Two Quick Christmas Things

I thought that being in a committed relationship would mean that my days of being told “I love you” by someone to whom I’m not sure I reciprocate were over. Thanks for proving me wrong, My Girlfriend’s Grandma!!

My girlfriend’s cousin, Paige, is 8. Yesterday after we all opened presents at her grandma’s house, Paige thanked her grandma for her presents, telling her grandma that these were the only presents she had gotten to unwrap. Apparently her mom gave her thirty dollars, telling her “sorry, but I can’t afford presents.” Paige used that money to buy her grandma a Christmas present. This story made me sad.

Swag Showcase ’06

This seemed to be an especially impoverished Christmas, however the quality of gifts was perhaps at an alltime high. Good stuff.

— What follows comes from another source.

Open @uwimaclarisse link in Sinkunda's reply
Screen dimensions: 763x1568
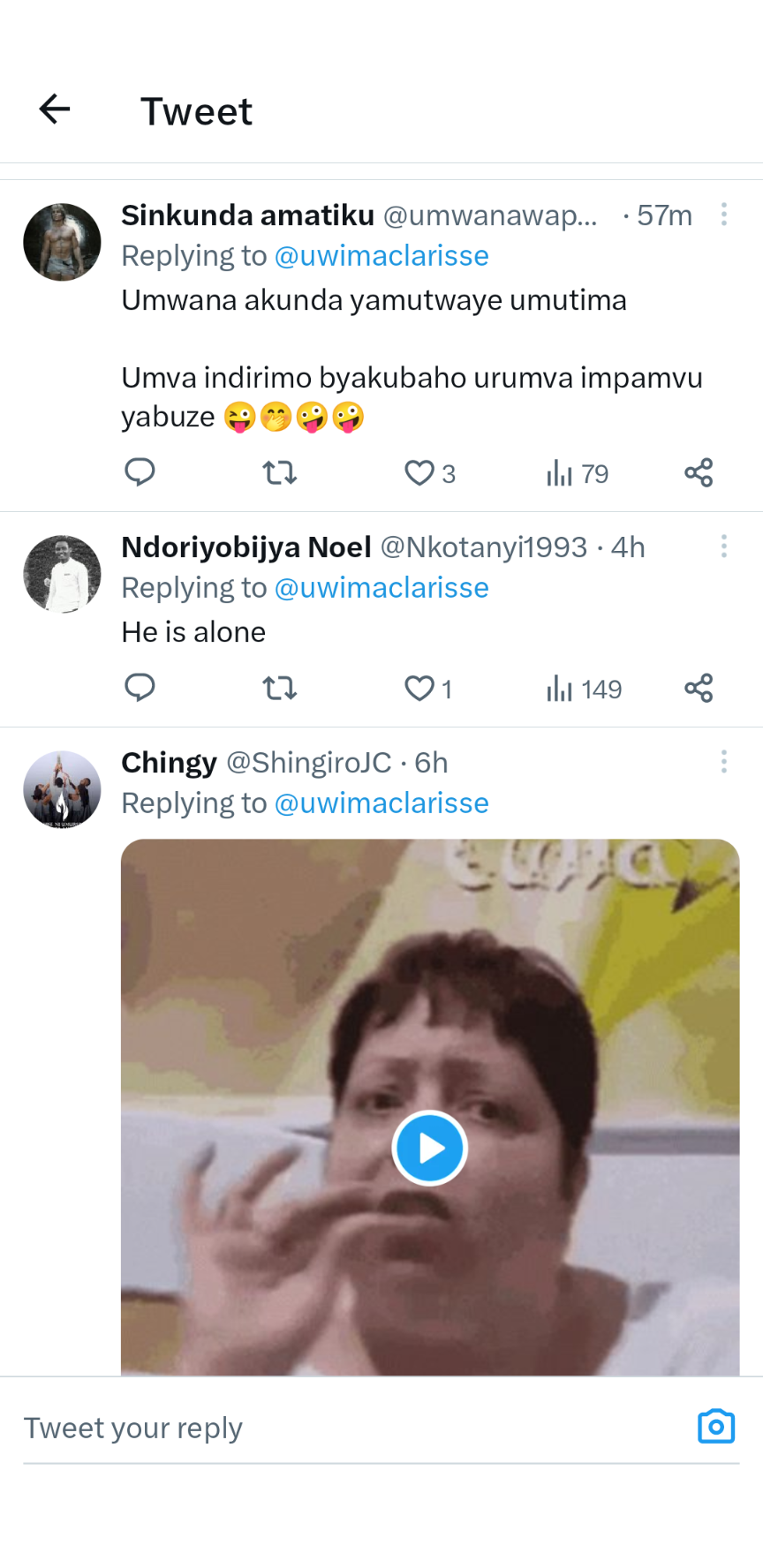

The Rime of The Ancient Mariner – My sweetie got me a collection of poems by Samuel Coleridge Taylor with what is basically the best incription ever: “Does this bird belong to you?”

The Laces – Chaoslace, Purelace, Thoughlace, Deathlace, and Lifelace are five magic cards. They aren’t the worst magic cards ever, but they are bad cards. They have the distinction of historically being the five most hated magic cards. Needless to say I love them, and am jazzed to have a complete set.

Man-Purse ’07 – My mom hooked me up with a hella-pimp laptop case. It is both attractive and pacious. It puts all my previous man-purses to shame.

The Batcave – The level of giftgiving performed by my sweetie’s mom is at a level that I have no prior experience with. In my family, you buy everyone one present apiece at the $20-$30 range. Parents might do two or three presents within that range.
By contrast, when Tessa’s mom got me a hundred dollar Batcave Lego set, she reportedly felt bad because she only got me one thing. It is a whole different league.

Coprolite – I got Dinosaur poop!

Penguins! – In this post- March Of world, everybody loves penguins. But I was hip to penguins back when penguins were just another bird. This year I got toy penguins, a penguin radio, penguin body wash, a penguin calendar, and a set of penguins for miniature gaming. That’s right. Penguin miniatures. How cool am I?

How To Host A Murder Mystery, Star Trek: The Next Generation Edition – I actually performed in two Sci Fi Murder mysteries, in ’96 and ’97, so it will be sort of nostalgic to host a Star Trek Murder Party. Before I can have it, I have to hash out a menu, find a tape player for the game’s audio cassette, and give the game a quick re-write. This party is going to rock.

This was only a sampling of the many gifts I received this year. This year I can honestly say that there wasn’t a bad gift in the lot. I’m blessed with the greatest friends and family, and I give my thanks to each and every one of them.

X-Mas

It is Christmas morning, and as per tradition, I have slept at my mom’s house. No one else in this house seems at all eager to be awake. Truth be told, I’m not superexcited about being awake, but I know the damn procedures. It should be presenting time. I can only assume my stupid family is caught in the throes of a mass sugarplum-based trance.

At any rate, Merry Christmas all. If yer reading this, I like you!

Obviously, I’ll never be a music critic

A while back and I had an discussion about what makes great rock music. We stopped talking about it, like a month ago, but I’ve been thinking about what I like about Rock ever since.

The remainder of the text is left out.